I quickly learned the pirates had special status here. They were the only inmates not cooped up in the filthy, sauna-like cells. They lounged freely on the basketball court, men with wispy beards and little, stony eyes. At first, none of them would look straight at me. They’d say something bold, like how they’ve made “big money, big money, a million bucks!” and then flick back their filthy heads and cackle. I scribbled down the quotes, sweat dripping off my face, woozy from the heat and the ripe, musky aroma of hundreds of unwashed men. One after the other told me about how rich he was, how rich they all were, how they had so much money they could have whatever they wanted.

One of them, Jama Abdullahi, was a tall, lean pirate with a checkered, Arab-style scarf and a serious case of ADD. I chased him around the basketball court as I interviewed him. He spoke some English, telling me the name of his operation was “Somali Coast Land.’’

“You mean ‘Coast Guard,’ ’’ another pirate shot in.

“Whatever,’’ Jama grunted. And he plunged back into the stories about cruising around in fast boats packed with AKs, RPGs, and bazookas, hijacking whatever crossed his path. “We got more than 500 people working for us,” he said. “We make millions.”

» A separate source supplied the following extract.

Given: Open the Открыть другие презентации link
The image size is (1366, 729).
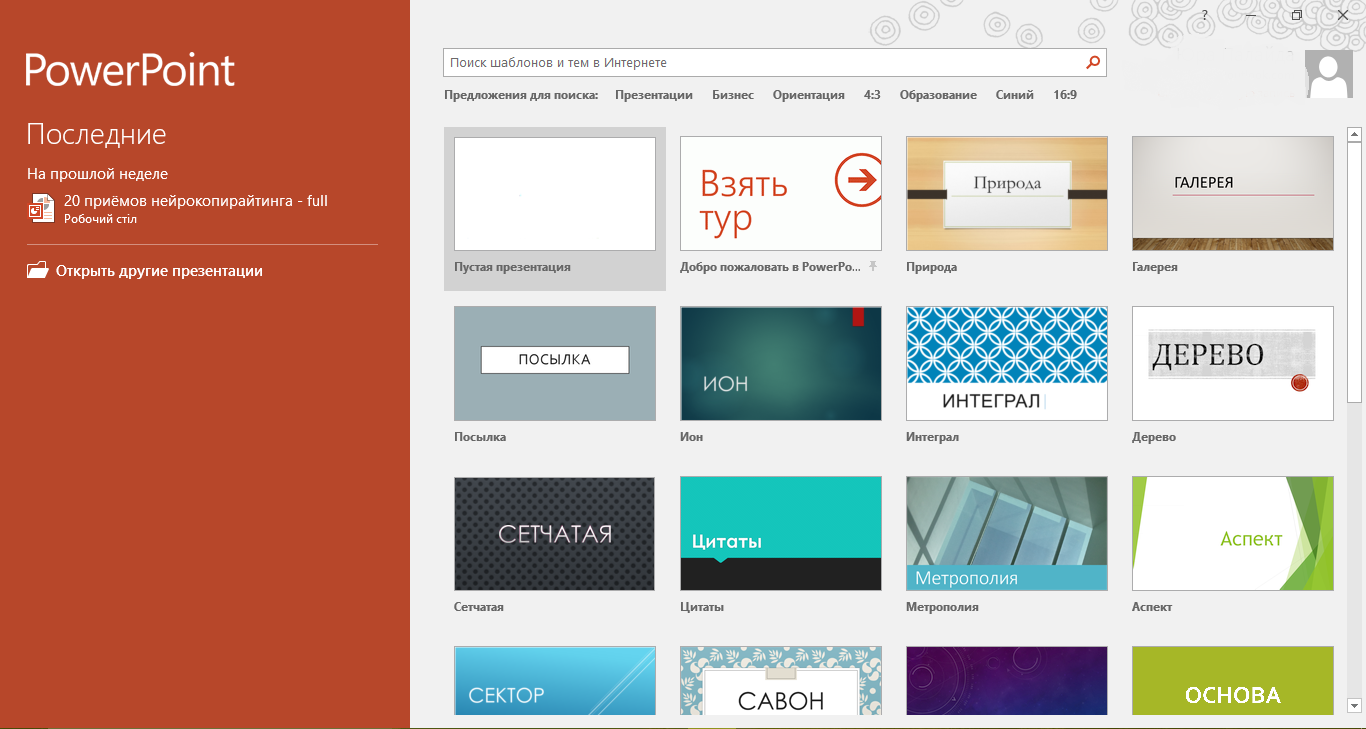Looking at the screenshot, I should tap(159, 271).
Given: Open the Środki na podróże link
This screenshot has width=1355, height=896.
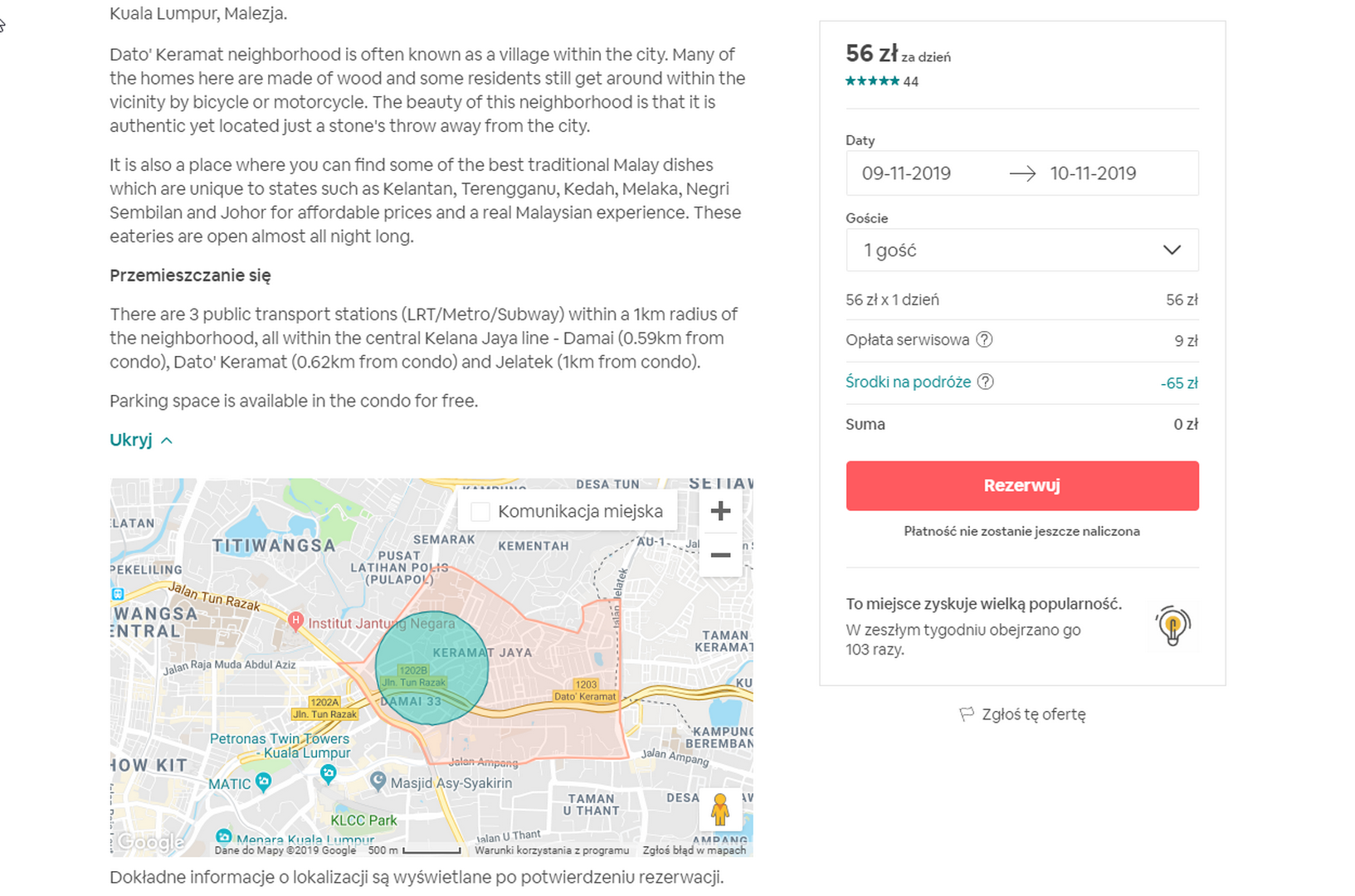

Who knows, maybe this was true. Maybe for a bunch of them it was true. Maybe they had million-dollar homes in New Boosaaso with Land Rovers parked in front of them. Maybe when they went into town, the women swooned around them and gave them whatever they desired. Certainly this was the case for some of Somalia’s pirates, but the more I talked to these guys, the more their bravado struck me as an act and the sadder it began to seem.

The real pirate money was going elsewhere, to men who wore suits and had secretaries and went to offices in towering buildings, men who would never see this jail and likely never even see the shitty, lawless city of Boosaaso. The notion that the Somali pirates were Robin Hoods fighting back by going after the boats that have raped their seas—that notion is nothing but a sentimental fantasy to lay over the much uglier reality of Somalia. At best, the richest men in Boosaaso are just the current iteration of the country’s infamous warlords, making millions off the chaos around them and spreading some of that wealth to the grunts beneath them. That wasn’t these guys. These guys were fighting just to survive. They picked up a Kalashnikov and got on a boat because it was their way to eat.

We stood in a disappearing slice of shade. They were sickeningly skinny, with protruding collarbones and twiggy legs, most of them around six feet tall and 120 pounds. They had cracked yellow teeth. Their eyes were rheumy, and their hands were calloused by years of pulling in nets. What they really wanted to talk about was fishing. A pirate named Dirie told me about his old fishing boat. “Eight tons,” he said, smiling. “An inboard engine, three pistons.” He said that after the fish vanished from near the shore, he took his boat farther out into the ocean. But the big foreign fishing trawlers cut his nets and sent him home. Jama joined in the conversation. He was calmer now, talking about his family’s seafood business, now defunct, how lobster and shark were the big sellers. His dad and his grandfather had both been fishermen. “Brother,” he said, as he stared at the coils of razor wire all around him, “I miss the seas.”